Data Weighting Committee Report

For Discussion May 18-20, 2011

By Negotiated Rulemaking Committee on HPSAs and MUAs

where we are and where we have come from
Where we are and where we have come from
  • Variables have been proposed and considered
  • Probable useful variables are being assessed – their quality, utility and feasibility; their distributions and other characteristics
  • We have looked at several approaches to combining variables
      • Combining into an index (we have used “factor analysis” for this),
      • using menu,
      • considering “bonus points,”
      • considering thresholds.
  • Discussion of “factor analysis” – when is it appropriate?
considerations
Considerations
  • Framework
  • Components – candidate variables
  • Weighting of components (and their elements) within Framework
variables 1
Variables –1

Access to Care Barriers --

  • Race – Nonwhite (…& non-Hispanic)
  • Ethnicity (Hispanic)
  • Linguistic isolation/Limited English Proficiency
  • “Travel” -- Distance/time and geo barriers Rural/Frontier – can use mapping resources online, &/or consider RUCA score
  • Population Density – can be modifier of thresholds or P2P
  • Disability (physical, cognitive; overall measure or specific?)
  • Other characteristics/conditions -- LGBT, other characteristics, HIV/AIDS or disease conditions with stigma and/or need for expertise with primary care
  • Other? (check barrier group list; consider ECONOMIC BARRIERS as ABILITY TO PAY measures)
variables 2
Variables – 2

Ability to Pay

  • Uninsured – demonstrated strong factor
  • Low Income (<200 FPL, or between 100-200 FPL; American Community Survey has data up to 500% FPL)

Other measures that have been proposed:

  • RWJ County Indicators: Income inequality/GINI index
  • Regional cost of living variations – not agreed to
  • Income: per capita income or median household income
variables 3
Variables - 3
  • Socio-economic indicators of health -- Index:

(combined into “index”)

    • Poverty
    • Less than high school education
    • Adults not employed
    • Single parent household
  • Direct measures of health (menu – SMR plus another from MENU)
    • SMR
    • Low birth weight / Infant mortality rate
    • Chronic disease – diabetes
    • Preventable/ACSC Hospitalizations
analytical work by jsi
Analytical Work by JSI

“Factor analysis” – considering those proposed to reflect underlying “underservice” concept

THREE “factors” (clusters of variables) identified

(examine the results – request Eric present JSI analysis)

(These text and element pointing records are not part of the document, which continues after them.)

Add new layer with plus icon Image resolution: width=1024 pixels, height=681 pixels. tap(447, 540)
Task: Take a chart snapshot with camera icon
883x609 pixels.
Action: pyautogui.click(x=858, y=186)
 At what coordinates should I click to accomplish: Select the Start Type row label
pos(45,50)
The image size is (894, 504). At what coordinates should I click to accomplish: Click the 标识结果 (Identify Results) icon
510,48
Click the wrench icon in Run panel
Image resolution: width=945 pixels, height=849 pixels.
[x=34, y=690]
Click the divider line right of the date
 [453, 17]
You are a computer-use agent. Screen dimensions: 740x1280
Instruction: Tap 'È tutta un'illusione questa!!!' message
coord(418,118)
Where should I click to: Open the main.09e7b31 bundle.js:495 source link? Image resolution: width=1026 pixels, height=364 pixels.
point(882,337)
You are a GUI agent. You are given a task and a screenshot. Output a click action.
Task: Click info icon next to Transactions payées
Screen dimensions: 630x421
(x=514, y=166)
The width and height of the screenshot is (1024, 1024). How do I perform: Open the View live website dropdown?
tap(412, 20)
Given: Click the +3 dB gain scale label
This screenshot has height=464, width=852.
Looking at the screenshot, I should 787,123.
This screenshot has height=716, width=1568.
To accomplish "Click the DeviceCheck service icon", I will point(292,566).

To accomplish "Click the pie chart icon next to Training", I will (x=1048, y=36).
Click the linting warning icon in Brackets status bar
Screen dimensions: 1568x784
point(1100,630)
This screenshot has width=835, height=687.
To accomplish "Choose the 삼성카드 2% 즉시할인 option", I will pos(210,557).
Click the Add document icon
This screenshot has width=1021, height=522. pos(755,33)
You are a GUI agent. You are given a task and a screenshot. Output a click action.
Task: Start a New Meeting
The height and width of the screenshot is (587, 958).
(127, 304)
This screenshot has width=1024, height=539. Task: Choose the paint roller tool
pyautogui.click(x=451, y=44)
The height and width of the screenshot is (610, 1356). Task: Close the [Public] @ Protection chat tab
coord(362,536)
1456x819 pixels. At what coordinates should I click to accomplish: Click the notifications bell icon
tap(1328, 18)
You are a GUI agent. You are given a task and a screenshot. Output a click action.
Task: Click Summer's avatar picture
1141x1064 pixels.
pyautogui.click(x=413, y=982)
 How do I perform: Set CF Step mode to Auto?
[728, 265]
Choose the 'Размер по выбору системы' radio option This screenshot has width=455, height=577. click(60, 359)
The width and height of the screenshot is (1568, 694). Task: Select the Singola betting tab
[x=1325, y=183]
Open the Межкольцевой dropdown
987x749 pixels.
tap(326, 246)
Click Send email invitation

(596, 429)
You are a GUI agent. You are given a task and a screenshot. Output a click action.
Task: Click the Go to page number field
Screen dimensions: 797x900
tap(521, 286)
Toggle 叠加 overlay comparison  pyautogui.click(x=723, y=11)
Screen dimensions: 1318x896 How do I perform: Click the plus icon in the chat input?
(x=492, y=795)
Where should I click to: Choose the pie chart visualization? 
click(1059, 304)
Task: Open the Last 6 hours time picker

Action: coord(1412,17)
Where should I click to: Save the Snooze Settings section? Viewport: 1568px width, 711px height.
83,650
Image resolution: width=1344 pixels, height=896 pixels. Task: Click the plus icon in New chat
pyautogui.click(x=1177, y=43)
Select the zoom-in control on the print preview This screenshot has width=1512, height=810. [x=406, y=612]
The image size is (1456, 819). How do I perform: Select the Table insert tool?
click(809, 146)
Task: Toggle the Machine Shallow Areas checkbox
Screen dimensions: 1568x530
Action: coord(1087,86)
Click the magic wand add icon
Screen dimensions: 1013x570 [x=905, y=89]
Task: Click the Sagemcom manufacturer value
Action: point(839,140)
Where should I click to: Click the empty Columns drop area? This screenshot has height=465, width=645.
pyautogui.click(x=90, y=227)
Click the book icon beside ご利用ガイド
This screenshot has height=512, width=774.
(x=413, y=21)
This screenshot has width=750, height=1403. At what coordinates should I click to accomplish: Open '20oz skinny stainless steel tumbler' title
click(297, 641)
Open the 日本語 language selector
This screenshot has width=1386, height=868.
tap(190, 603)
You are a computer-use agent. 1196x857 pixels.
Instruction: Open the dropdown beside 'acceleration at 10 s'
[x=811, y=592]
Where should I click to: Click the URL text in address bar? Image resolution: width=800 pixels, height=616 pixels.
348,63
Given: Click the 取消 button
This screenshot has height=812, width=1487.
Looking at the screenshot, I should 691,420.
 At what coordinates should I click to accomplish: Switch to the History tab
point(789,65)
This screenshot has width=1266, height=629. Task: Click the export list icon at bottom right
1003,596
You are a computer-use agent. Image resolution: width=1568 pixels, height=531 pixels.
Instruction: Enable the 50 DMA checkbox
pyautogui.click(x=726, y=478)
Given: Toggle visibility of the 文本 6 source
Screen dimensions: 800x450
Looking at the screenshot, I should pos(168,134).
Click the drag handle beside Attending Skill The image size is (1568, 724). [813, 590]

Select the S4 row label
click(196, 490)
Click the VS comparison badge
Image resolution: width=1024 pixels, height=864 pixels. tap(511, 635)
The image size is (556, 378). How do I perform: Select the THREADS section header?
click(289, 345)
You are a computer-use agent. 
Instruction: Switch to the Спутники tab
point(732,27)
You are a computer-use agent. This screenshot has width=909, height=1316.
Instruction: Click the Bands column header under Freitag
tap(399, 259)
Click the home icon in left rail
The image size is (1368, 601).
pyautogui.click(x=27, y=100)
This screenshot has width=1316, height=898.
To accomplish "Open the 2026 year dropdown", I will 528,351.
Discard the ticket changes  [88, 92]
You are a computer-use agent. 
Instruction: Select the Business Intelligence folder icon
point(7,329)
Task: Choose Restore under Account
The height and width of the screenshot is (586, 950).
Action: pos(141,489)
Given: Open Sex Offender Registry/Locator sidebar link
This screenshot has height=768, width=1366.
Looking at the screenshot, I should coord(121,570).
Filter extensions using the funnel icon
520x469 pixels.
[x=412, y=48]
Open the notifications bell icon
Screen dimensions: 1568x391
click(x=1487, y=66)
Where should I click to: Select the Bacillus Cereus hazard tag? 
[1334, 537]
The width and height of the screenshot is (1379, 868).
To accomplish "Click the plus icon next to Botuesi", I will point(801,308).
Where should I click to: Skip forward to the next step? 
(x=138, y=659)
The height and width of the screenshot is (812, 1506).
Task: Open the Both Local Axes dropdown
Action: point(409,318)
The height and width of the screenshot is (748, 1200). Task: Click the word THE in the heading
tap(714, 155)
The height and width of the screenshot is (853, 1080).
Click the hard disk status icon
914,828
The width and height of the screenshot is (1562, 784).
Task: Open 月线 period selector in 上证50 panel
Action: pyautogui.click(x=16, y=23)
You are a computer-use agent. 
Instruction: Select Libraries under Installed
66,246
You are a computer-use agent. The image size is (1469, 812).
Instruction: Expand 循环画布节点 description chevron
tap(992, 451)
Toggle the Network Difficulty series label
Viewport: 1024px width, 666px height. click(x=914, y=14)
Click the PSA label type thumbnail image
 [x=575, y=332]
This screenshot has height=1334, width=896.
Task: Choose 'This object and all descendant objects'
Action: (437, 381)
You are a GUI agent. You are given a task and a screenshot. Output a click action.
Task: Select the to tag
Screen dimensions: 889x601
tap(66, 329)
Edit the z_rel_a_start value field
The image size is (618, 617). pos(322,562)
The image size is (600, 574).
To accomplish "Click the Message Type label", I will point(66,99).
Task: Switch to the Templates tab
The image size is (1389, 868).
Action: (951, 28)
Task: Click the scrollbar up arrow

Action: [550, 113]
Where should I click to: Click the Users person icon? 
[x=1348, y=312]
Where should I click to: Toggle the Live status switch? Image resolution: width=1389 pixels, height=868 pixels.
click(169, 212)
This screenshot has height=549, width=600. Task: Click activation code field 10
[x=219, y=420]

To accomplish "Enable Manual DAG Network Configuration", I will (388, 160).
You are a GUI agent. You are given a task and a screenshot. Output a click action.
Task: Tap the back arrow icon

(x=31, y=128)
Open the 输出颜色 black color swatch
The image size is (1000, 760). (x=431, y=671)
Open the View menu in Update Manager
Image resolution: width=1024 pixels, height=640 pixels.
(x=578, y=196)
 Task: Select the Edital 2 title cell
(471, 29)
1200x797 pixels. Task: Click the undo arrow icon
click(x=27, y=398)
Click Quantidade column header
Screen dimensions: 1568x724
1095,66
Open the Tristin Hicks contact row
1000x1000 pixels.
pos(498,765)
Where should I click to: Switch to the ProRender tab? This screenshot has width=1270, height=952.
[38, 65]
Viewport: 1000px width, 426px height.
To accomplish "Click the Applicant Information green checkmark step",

framework for discussion hpsas
Framework for Discussion: HPSAs

(Option1) THREE-STEP PROCESS:

Determine P2P and Health Status/Barriers/Ability to Pay Levels for population in a Rational Service Area.

Step 1. EXTREME SHORTAGE: If P2P (reflecting age/gender structure of population) shows extreme shortage (<1:2 x Y where Y is the either national norm or selected threshold for “appropriate” population per provider), designate as HPSA.

Step 2. POTENTIAL SHORTAGE: If (a) P2P is between 1:Y and 1:2Y, consider first for total population, for geo HPSA (then, if not qualifying, consider population HPSA):

b. Health status (SDI 4 variable index and direct measures – SMR and others)

c. Ability to pay (low income and/or uninsured and/or not employed 18-64

d. Access barriers (select two or more(?):

  • Race AND
  • Time/distance to care and/or
  • Limited English proficiency (LEP) or Linguistic Isolation %
  • Disability prevalence
  • Other

Step 3. NO GEOGRAPHIC SHORTAGE: If not geo HPSA, consider population HPSA

framework for discussion mua p
Framework for Discussion: MUA/P

(Option 1) Create an index (index of medical underservice) using scores for each of the 4 factors, each ranging from 0 (best) to 100 (worst), for rational service area (same definition as for HPSAs).

Sum of the scores may be weighted as follows:

(TENTATIVE – to be refined with analysis of factors considered to be representing “underservice,” review of literature, and discussion of values – policy decision to be made)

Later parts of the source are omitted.